J.K. Rowling's Harry Potter is not just a children's story. I think most of us can agree on that, though there are still some people of my generation who confound me when they say, Harry Potter is not a big deal. It IS a big deal! He IS a big deal! To tell the truth, when I was applying to colleges and one of the essay questions was about whom your role model was and why, I wrote about Hermione Granger. I would have loved to have been under the Invisibility Cloak in the admissions office when they saw my essay. You see, at that point, I didn't have someone in my life that I thought was totally and completely awesome who I thought was worth emulating. I wasn't especially popular in my small school though I felt like I occasionally got propped up when I did extremely well in class and people started calling me the "smart girl." I'm not as academically awesome as Hermione - though I often wish I were. I spent a good deal of my college life alone in my room reading and studying or in my favorite part of the library. I felt most like her then. She was and still is a kick-ass scholar to me.
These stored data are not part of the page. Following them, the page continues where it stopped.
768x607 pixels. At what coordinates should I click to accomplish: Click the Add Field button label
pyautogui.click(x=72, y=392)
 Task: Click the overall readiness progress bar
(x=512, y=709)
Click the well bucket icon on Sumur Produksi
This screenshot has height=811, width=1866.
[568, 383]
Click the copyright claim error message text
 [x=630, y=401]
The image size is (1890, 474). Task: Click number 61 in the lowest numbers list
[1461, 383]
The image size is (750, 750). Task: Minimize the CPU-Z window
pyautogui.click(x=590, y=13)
One of the biggest reasons I love this book series is how real and human it is though it is considered a fantasy story. I guess I've never grown up in that sense, but I feel like good fantasy is more real to me than a piece of non-fiction. Stories are real to me, especially the really great ones.
We may be reading and watching this world of wizards unfold through the seven books and soon to be eight movies, but J.K. Rowling is talking to us about very human and real things; friendship, love, loyalty, censorship, racism & elitism, a tyrant's fear of death and emotion, the need to fight for what is good in this world. When I was a child I had a weird sort of obsession with World War II and the Nazis. I'd choose to watch tv specials on the subject and ask my parents for books on the subject from the Scholastic Book Drives. I was (still am) horrified and fascinated with how we humans can push one person to the top, nearly to the position of a god, and support him in his campaign to destroy humanity while believing you are doing a good thing. Fear is a terrifying thing that drugs and blinds and warps people into believing their neighbor must be the enemy and therefore must be taken away to be tortured and killed. The Imperius Curse is a one-step way of getting that type of violent paranoid insanity out of a person. I almost wish it were a real thing so that some of what we humans have done to each other would make a little bit more sense to me; "Oh, they did it not of their own free will but because Voldemort had them under the Imperius Curse."
I find it perfect that Rowling modeled Voldemort and the Death Eaters after Hitler and his Nazis, after all they basically believe the same thing - purity of race, 'this is for the greater good', 'we are better and therefore can torture you into following us or kill you for resisting.' And both groups are deluded and so terribly wrong.
J.K. Rowling's Harry Potter is a wonderful allegory for real life and after having read and re-read all seven of the books, I can't help but see similarities around me. Currently, the one I keep seeing is the uncomfortable debate about the new TSA "pat-downs" and the full body scan machine. They tell us that we have nothing to fear if we have nothing to hide. They tell us it's for our own good. Don't we want to be safe? They can make us safe if we only cooperate. These are the same things the Ministry of Magic said first when they were denying Voldemort's return and then when Voldemort overtook the Ministry, made Harry Potter a public enemy and put a price on his head.
I think a huge reason why the Harry Potter series has become such a part of me is that there are seven books and I started reading them when I was thirteen, just over a decade ago. I found this world hidden somewhere in our own world when things when things were a little tumultuous for me; my parents were divorcing and I was about to attend public school for the first time and have to meet loads of new people. These characters were easy for me to love and identify with. I felt like I was connected with strangers on the metro, at the Starbucks and at school who were carrying around these heavy hardback books that I always had in my book-bag or in my arms if my book-bag was too filled with school things.
From the start I wanted to go to Hogwarts but that feeling became a serious longing when I went to college. I felt alone, out of place, the weird one with the "odd" thoughts and the one who really liked discussing the hard stuff. But Hermione would understand. Luna would understand. Luckily there was one particular spot in an academic building at school that reminded me of the Gryffindor common room; it was a sunken sitting room with dark wood paneling, an old fireplace, musty books on the bookshelves and ancient chairs. I visited as often as I could and was seriously irritated when someone else was in my spot - didn't they know it was my sanctuary?
Maybe it was just chance that made J.K. Rowling start publishing her story when she did, but I'd like to think it was perfect timing, perhaps fate, for me. It was the first time I had ever felt so connected to characters in a story; I never thought that was possible. Even though now I know what will happen in the story, I still feel the feelings I first felt when I first read them, it's like I reliving the drama, like I was there. Harry, Hermione, Ron, Luna, Neville and Ginny and the rest of Rowling's characters are all my friends and all part of how I see things. I can't help it, and wouldn't want to if I could.
If I have children, I know they'll grow up reading Harry Potter and I may just make them wait a year between each book so they have a bit of the excitement and anticipation I had when I was part of the world wide phenomenon J.K. Rowling gifted to us.